Of course, there are side effects. Chemotherapy causes apoptosis, but too much of that causes white blood cell generation to be suppressed in the bone marrow. Too little is like inducing HIV/AIDS, and leaves you prone to infection by degrading your immune system. This particular chemo is often most associated with neutropenia (decrease in white blood cells).

Then there are the likely side effects of AZD6738, which appear to be: increase in heart rate and contractions, damage to gut lining, change in immune system, increase in liver proteins (a sign of damage), and swelling  of the duct in the testes or ovaries.

My experience is there is always a “headliner” when it comes to side effects. In my first chemo, for example, it was that nerve reaction called neuropathy. For this one, I’m envisaging a battle to keep my immune system from falling below an acceptable level. If I fail, there will be many low-grade but debilitating chest infections, and the like. It’s practically a certainty that at least one chemo cycle will have to be delayed until white blood cell count is restored. It could be a rough few months.
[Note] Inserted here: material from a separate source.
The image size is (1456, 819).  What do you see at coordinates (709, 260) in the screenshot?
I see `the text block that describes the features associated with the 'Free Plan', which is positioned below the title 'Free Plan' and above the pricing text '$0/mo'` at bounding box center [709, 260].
What would be “success” in all of this? If my body was a failing Company, then you’d measure it by a turnaround in fortunes and a return to profitability. By that standard, it would be prudent to say that the chance of success in this trial is around 10-15%. But, medicine doesn’t count it like that. If nothing happens and my condition stays exactly the same, then success is also declared because the progression of the disease has been arrested. Given that “stays the same” has a probability of maybe 75%, then success is Practically Guaranteed. I’m being a little cynical here. If I do nothing, the probability that it will stay the same is also high.

So, it comes down to whether I volunteer for the trial and run the risk of making myself very sick, thus ruining maybe a quarter of my precious two years; or whether I focus on staying positive and as healthy as I can, so that I get the most from those six months.

I had to decide, so in the end I signed the consent papers a week or so back and now I’m on the trial. The first cycle begins on Monday.

This week I had a CT scan as part of the trial preparation. My last one was in September 2014. I had to make my decision not knowing the results. The scan showed there was worsening of the situation. The tumours have enlarged slightly and one lobe in the left lung has collapsed under pressure. There was nothing new. I would not describe this as “staying the same”, so I feel a tiny bit more sure in my decision to participate now.

Différance is a French term coined by Jacques Derrida. It’s described as a mixture of delay and deferral. In my case, the delay is the awareness that it is now too late to do anything about my cancer. The deferral is the awareness that it is too early to do anything about the end-state that the cancer will bring me to. Yup, some might say I got Différance.

It’s why I keep quoting T.S. Eliot, e.g.:

Go, go, go, said the bird: human kind
Cannot bear very much reality.
Time past and time future
What might have been and what has been
Point to one end, which is always present.

It’s the present all right, and this bloody Différance means I have to do something.